About this task: The full set of entries below, restated word for word and stripped of images, is the expected result.

Stored records:
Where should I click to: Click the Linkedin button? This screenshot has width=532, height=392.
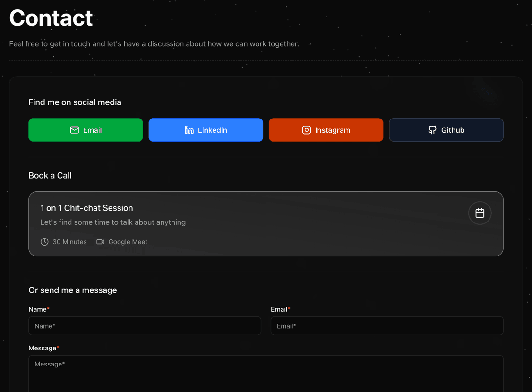[206, 130]
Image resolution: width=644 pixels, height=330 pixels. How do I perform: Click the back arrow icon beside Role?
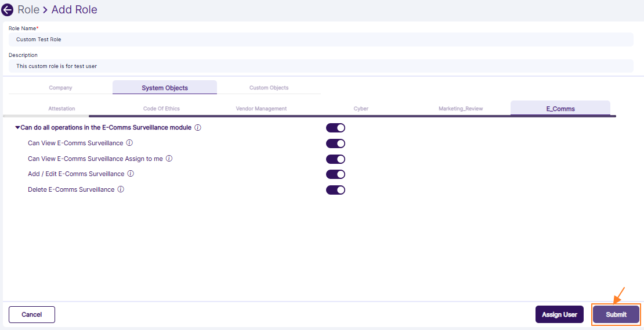click(x=8, y=10)
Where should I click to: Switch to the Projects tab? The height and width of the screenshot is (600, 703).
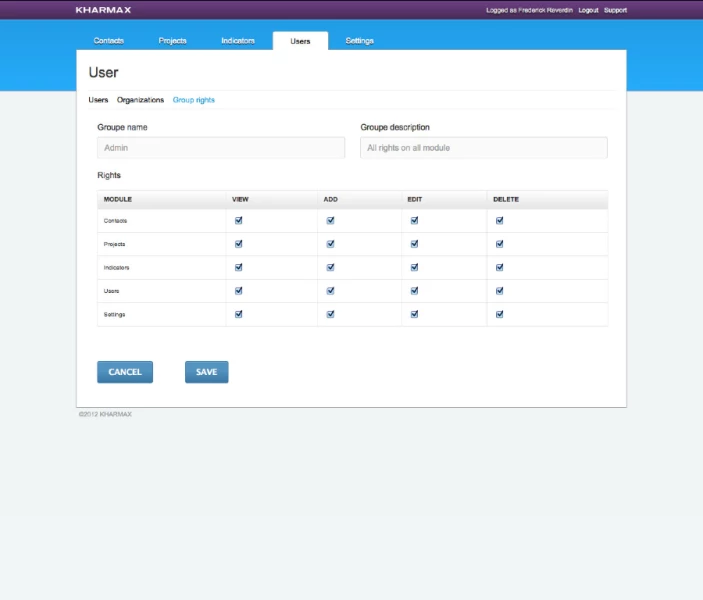click(x=172, y=41)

Output below:
Where should I click to: Click the Linkedin button? This screenshot has width=532, height=392.
[206, 130]
Image resolution: width=644 pixels, height=330 pixels. How do I perform: Click the back arrow icon beside Role?
click(x=8, y=10)
Where should I click to: Switch to the Projects tab? The height and width of the screenshot is (600, 703).
click(x=172, y=41)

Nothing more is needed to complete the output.